- MATERIALS PROVIDED -
+++

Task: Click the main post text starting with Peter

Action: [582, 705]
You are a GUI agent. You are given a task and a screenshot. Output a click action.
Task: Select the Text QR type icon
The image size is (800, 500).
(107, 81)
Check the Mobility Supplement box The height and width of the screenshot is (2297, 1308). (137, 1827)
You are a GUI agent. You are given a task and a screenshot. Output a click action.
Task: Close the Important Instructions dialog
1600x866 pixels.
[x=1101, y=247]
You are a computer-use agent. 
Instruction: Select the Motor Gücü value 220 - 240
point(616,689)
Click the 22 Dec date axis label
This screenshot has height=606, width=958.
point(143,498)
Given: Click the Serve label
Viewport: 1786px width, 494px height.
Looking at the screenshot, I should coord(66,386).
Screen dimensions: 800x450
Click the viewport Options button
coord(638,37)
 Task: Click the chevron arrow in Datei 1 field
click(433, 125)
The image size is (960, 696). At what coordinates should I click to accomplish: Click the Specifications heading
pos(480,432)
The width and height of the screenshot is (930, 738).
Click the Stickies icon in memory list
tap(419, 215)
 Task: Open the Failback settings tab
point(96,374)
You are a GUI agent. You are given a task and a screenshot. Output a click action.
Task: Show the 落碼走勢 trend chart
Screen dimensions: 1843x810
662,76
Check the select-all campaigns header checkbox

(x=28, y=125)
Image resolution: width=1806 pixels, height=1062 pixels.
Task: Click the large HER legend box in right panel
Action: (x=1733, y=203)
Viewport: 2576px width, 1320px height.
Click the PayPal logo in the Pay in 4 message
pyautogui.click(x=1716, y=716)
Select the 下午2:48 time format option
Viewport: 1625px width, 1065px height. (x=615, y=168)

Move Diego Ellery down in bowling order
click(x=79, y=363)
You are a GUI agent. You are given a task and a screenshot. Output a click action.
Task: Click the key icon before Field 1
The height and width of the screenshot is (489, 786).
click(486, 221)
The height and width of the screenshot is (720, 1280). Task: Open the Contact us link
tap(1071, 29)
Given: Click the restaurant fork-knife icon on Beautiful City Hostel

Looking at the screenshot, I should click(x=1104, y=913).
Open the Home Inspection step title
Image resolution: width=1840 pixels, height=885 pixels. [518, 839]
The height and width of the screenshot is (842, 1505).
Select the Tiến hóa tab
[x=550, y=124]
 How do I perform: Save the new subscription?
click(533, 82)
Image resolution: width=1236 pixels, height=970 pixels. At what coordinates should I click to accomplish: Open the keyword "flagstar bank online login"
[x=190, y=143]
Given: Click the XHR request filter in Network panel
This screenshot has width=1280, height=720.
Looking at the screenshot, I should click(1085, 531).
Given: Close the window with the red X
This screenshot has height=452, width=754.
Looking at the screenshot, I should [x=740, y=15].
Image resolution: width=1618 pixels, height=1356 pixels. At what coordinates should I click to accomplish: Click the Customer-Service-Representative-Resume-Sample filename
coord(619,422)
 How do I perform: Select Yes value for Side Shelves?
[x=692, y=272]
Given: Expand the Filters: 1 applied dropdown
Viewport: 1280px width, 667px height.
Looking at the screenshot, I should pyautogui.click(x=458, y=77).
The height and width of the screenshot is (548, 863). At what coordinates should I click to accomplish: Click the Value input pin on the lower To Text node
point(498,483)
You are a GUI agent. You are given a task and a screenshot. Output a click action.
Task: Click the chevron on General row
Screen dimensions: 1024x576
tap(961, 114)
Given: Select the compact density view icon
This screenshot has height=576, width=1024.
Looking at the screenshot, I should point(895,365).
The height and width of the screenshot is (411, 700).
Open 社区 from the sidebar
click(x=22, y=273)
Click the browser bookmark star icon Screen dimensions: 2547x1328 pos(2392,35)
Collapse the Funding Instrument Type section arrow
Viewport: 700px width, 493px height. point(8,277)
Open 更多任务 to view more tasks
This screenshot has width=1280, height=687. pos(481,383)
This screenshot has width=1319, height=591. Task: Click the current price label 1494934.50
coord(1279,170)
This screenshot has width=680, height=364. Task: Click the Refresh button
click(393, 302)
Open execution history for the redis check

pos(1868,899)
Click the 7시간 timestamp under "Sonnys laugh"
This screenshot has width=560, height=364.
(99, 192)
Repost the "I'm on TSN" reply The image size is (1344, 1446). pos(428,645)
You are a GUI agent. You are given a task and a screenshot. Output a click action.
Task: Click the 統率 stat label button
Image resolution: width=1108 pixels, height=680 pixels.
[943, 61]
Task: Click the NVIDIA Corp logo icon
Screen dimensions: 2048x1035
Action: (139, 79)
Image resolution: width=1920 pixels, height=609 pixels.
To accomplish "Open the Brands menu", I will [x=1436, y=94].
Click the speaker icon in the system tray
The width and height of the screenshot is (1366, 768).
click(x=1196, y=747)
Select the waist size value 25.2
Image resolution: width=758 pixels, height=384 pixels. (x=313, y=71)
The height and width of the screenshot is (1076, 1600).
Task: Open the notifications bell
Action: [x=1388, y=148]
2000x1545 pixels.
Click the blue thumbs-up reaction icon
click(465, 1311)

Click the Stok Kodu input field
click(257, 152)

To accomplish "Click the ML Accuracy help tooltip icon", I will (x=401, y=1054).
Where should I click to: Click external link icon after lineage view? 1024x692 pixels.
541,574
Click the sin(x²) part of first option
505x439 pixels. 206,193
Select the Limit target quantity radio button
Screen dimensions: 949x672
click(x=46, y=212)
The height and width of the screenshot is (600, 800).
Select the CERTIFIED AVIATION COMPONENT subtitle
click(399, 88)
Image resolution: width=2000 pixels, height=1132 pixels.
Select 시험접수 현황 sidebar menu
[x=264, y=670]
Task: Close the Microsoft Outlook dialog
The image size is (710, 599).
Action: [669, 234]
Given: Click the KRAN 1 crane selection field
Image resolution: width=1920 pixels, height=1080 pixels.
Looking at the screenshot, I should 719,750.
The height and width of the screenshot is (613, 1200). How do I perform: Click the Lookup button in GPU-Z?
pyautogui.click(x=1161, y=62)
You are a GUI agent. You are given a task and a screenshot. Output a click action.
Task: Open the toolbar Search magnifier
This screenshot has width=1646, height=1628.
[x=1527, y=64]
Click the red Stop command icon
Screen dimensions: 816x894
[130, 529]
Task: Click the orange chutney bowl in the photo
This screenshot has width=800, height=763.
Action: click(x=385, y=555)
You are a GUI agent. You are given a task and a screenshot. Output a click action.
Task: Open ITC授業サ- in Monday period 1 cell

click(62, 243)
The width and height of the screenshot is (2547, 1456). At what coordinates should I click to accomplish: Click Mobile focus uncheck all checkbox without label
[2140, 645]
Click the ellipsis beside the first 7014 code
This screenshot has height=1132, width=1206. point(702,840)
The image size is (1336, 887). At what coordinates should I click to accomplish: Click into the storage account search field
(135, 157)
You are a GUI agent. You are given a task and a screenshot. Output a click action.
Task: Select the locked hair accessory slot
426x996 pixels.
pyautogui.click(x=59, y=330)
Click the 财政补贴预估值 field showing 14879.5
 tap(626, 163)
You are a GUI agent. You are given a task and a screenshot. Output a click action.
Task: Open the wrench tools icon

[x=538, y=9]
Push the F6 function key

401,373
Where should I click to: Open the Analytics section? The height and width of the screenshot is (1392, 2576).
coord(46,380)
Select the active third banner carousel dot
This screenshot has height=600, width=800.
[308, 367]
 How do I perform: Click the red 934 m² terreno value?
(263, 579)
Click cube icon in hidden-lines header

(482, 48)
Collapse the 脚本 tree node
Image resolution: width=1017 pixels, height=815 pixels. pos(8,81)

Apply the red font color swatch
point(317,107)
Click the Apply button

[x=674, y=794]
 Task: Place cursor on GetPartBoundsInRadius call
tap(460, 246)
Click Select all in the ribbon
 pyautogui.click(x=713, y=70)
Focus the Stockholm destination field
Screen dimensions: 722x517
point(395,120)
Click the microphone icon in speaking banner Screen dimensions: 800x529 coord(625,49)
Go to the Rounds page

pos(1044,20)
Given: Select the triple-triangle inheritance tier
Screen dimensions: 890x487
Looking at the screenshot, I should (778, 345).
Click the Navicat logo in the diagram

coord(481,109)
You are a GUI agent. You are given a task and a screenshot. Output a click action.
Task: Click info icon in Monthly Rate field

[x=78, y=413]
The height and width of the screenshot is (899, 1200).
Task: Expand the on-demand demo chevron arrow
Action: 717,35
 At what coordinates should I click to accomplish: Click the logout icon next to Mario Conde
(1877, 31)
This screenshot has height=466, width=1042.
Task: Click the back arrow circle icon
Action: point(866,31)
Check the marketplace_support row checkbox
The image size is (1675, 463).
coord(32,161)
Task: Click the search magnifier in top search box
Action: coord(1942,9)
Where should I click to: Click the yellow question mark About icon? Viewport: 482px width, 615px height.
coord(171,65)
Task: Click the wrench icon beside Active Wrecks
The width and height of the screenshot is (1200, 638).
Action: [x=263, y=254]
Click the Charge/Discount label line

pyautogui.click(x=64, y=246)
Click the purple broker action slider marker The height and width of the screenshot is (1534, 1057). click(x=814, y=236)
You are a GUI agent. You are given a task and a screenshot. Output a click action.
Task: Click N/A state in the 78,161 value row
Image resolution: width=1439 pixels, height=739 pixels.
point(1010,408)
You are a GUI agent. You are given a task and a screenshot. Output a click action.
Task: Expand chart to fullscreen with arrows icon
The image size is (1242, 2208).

+++

Can you return the entries above exactly, from the line that contains "Click cube icon in hidden-lines header" through the line that contains "coord(481,109)", both included?

Click cube icon in hidden-lines header

(482, 48)
Collapse the 脚本 tree node
Image resolution: width=1017 pixels, height=815 pixels. pos(8,81)

Apply the red font color swatch
point(317,107)
Click the Apply button

[x=674, y=794]
 Task: Place cursor on GetPartBoundsInRadius call
tap(460, 246)
Click Select all in the ribbon
 pyautogui.click(x=713, y=70)
Focus the Stockholm destination field
Screen dimensions: 722x517
point(395,120)
Click the microphone icon in speaking banner Screen dimensions: 800x529 coord(625,49)
Go to the Rounds page

pos(1044,20)
Given: Select the triple-triangle inheritance tier
Screen dimensions: 890x487
Looking at the screenshot, I should (778, 345).
Click the Navicat logo in the diagram

coord(481,109)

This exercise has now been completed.